-- Start Text passage --
Hello Nordic team,
I'm developing a BLE peripheral using nRF52833 and would like to validate that my approach for handling connection parameters aligns with Nordic's best practices.
We were noticing some intermittent disconnects between our peripheral and iPhone centrals. Based on Apple and Nordic's recommendation we increased the Supervision Timeout (initially set by Apple central to 720 ms) and this fixed the issue.
I'm using the ble_conn_params module with decreased tolerance values to force negotiation when parameters fall outside acceptable ranges:
// Preferred connection parameters
#define MIN_CONN_INTERVAL MSEC_TO_UNITS(30, UNIT_1_25_MS) // 30ms
#define MAX_CONN_INTERVAL MSEC_TO_UNITS(100, UNIT_1_25_MS) // 100ms
#define SLAVE_LATENCY 4
#define CONN_SUP_TIMEOUT MSEC_TO_UNITS(4000, UNIT_10_MS) // 4000ms
// Tolerance settings to force negotiation
#define NRF_BLE_CONN_PARAMS_MAX_SLAVE_LATENCY_DEVIATION 0 // Exact match required
#define NRF_BLE_CONN_PARAMS_MAX_SUPERVISION_TIMEOUT_DEVIATION 100 // ±1000ms (in 10ms units)
// Standard conn_params module initialization
#define FIRST_CONN_PARAMS_UPDATE_DELAY APP_TIMER_TICKS(5000) // 5 seconds
#define NEXT_CONN_PARAMS_UPDATE_DELAY APP_TIMER_TICKS(30000) // 30 seconds
#define MAX_CONN_PARAMS_UPDATE_COUNT 3 // 3 attempts
With supervision timeout of 4000ms ± 1000ms:
- Minimum accepted: 3000ms (meets Apple's 2000ms minimum)
- Maximum accepted: 5000ms (within Apple's 6000ms maximum)
- iOS's initial 720ms: Rejected by
is_conn_params_ok(), triggering negotiation
This approach leverages the Nordic module's existing validation logic without modifying ble_conn_params.c.
Questions:
- Is using tolerance values to force negotiation a recommended practice? By setting
NRF_BLE_CONN_PARAMS_MAX_SUPERVISION_TIMEOUT_DEVIATIONto reject iOS's initial 720ms timeout, we ensure negotiation always occurs. Is this approach robust across different central implementations? - Central rejection handling: If a central device completely rejects our parameter update request (not just negotiates different values, but refuses the L2CAP request entirely):
- Does the ble_conn_params module automatically continue with the central's original parameters?
-- End Text passage --
Exercise tasks ::
A) Answer these from the post about BLE connection parameters:
(i) Which chip is the peripheral being built on?
(ii) What Supervision Timeout did the Apple central set at first?
(iii) How many update attempts does MAX_CONN_PARAMS_UPDATE_COUNT allow?
B) From the post about BLE connection parameters, return word for word the stretch that starts at the words "- iOS's initial" and stops after "without modifying ble_conn_params.c.".
Base your answers on the text alone.
-- Start Stored data --
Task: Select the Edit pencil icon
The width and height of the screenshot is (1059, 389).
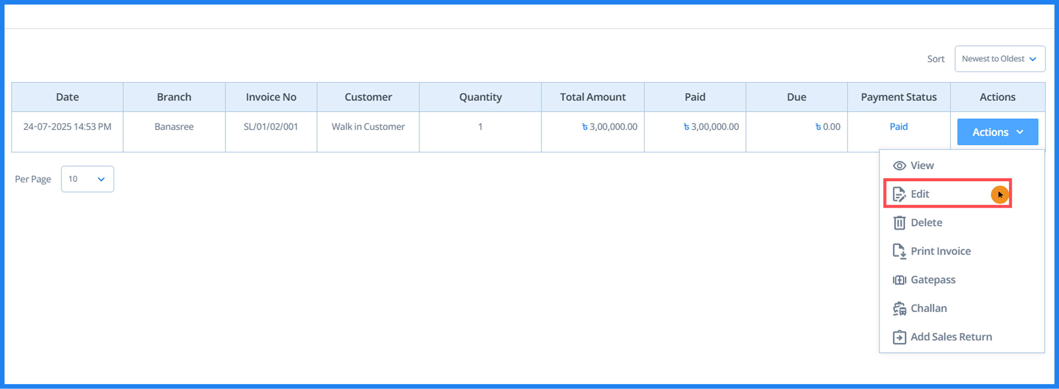Action: [x=899, y=194]
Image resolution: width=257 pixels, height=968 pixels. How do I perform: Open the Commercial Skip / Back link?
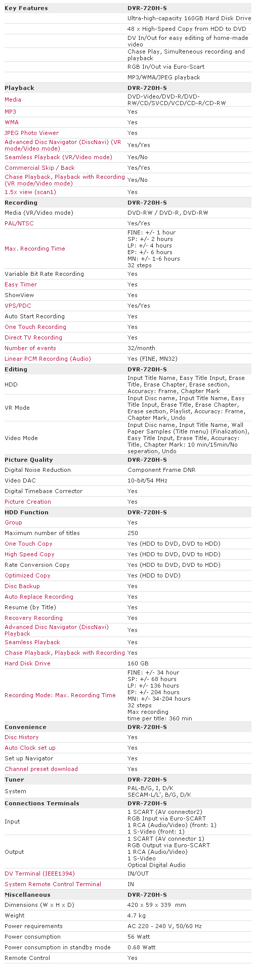click(x=39, y=168)
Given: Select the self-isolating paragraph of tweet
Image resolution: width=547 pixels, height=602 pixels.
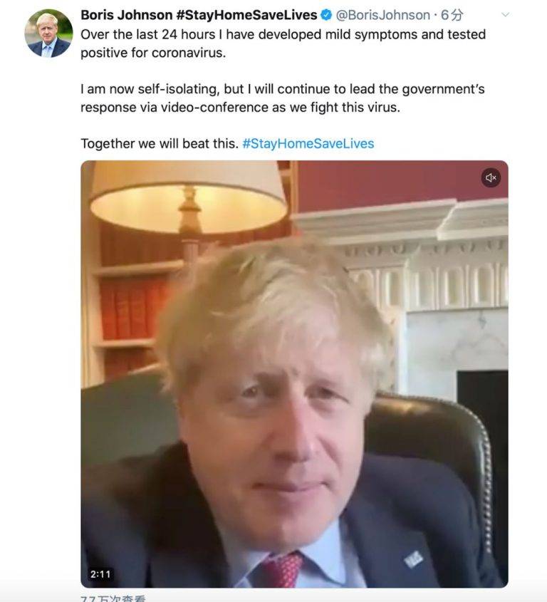Looking at the screenshot, I should [x=283, y=98].
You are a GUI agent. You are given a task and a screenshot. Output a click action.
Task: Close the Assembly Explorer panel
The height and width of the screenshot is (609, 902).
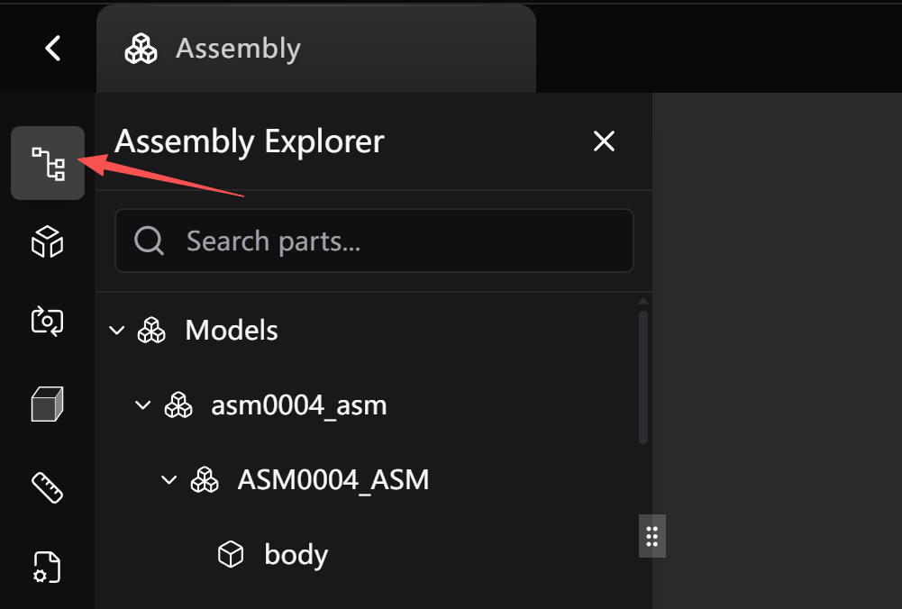tap(604, 141)
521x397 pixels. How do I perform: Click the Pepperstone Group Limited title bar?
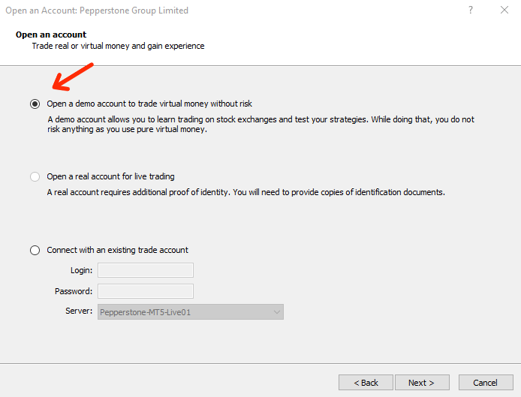coord(98,11)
-- End Stored data --
Final answers ::
A)
(i) nRF52833
(ii) 720 ms
(iii) 3

B)
- iOS's initial 720ms: Rejected by
is_conn_params_ok(), triggering negotiation
This approach leverages the Nordic module's existing validation logic without modifying ble_conn_params.c.